- _Supplied records_:

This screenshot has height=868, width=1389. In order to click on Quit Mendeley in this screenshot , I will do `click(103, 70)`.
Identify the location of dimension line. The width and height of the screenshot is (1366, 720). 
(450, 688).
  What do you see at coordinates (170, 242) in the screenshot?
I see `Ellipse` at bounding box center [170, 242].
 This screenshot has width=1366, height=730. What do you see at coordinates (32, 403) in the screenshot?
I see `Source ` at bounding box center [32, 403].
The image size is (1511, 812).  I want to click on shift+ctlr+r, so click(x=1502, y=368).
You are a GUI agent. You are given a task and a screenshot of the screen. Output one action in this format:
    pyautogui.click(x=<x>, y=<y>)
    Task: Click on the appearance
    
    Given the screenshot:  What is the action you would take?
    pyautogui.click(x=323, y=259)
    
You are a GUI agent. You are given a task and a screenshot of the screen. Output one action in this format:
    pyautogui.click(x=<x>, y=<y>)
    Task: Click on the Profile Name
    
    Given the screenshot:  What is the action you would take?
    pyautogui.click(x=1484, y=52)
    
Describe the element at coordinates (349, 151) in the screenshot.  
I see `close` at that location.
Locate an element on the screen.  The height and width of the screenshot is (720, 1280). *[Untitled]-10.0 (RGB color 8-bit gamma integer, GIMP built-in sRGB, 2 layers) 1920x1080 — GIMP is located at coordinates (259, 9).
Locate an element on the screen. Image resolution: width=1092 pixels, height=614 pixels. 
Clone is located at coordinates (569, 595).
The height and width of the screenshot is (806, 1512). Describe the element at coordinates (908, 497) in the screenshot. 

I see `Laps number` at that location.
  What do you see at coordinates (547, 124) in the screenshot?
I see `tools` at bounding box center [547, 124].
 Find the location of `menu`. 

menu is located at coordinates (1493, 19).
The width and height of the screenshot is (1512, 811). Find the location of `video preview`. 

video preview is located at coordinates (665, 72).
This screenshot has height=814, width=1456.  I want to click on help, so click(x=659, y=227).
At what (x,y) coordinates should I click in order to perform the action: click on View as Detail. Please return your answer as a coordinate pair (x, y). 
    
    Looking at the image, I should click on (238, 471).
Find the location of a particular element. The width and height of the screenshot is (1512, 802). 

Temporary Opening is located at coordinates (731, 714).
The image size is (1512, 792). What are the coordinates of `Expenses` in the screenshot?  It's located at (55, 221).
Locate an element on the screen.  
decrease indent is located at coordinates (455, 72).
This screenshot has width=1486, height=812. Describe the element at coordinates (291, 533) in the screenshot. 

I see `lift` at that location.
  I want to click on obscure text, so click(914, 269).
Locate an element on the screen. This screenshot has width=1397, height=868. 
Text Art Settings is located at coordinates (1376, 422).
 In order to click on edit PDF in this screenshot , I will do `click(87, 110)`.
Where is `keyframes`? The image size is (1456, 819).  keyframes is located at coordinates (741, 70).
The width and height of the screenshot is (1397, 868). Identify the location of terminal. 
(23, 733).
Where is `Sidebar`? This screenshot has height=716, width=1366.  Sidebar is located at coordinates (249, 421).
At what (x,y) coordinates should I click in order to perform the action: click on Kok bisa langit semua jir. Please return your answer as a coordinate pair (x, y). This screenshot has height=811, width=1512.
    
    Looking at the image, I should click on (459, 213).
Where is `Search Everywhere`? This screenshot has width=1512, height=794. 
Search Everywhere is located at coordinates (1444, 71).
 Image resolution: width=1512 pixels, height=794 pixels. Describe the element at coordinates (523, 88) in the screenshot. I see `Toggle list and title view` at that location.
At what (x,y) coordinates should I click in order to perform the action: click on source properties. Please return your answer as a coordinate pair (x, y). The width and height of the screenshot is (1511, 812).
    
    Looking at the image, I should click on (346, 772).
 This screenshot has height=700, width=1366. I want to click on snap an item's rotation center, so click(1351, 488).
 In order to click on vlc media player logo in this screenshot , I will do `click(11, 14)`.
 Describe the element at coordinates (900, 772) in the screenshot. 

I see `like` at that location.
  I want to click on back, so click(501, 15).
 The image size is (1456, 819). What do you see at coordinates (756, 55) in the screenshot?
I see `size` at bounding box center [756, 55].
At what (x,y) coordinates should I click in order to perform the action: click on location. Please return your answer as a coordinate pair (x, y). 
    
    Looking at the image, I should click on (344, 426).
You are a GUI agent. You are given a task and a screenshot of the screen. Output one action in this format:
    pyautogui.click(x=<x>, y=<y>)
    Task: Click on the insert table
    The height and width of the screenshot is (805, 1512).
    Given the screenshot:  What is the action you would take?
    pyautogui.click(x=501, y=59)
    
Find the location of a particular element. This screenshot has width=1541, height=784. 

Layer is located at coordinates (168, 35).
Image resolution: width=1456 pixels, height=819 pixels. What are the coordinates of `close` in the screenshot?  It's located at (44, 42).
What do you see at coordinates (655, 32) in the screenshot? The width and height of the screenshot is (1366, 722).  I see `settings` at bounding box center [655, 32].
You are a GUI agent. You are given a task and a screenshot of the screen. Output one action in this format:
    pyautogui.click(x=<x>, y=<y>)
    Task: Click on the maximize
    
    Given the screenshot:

- _Given request_: Starting at the top of the entries and ending at the line containing "(450, 688).", render them as a two-column CSV with the headers input and output. Use one row per entry, put each field in quotes, and turn any line breaks into spaces.

- _Final answer_:
input,output
"This screenshot has height=868, width=1389. In order to click on Quit Mendeley in this screenshot",", I will do `click(103, 70)`."
"Identify the location of dimension line. The width and height of the screenshot is (1366, 720).","(450, 688)."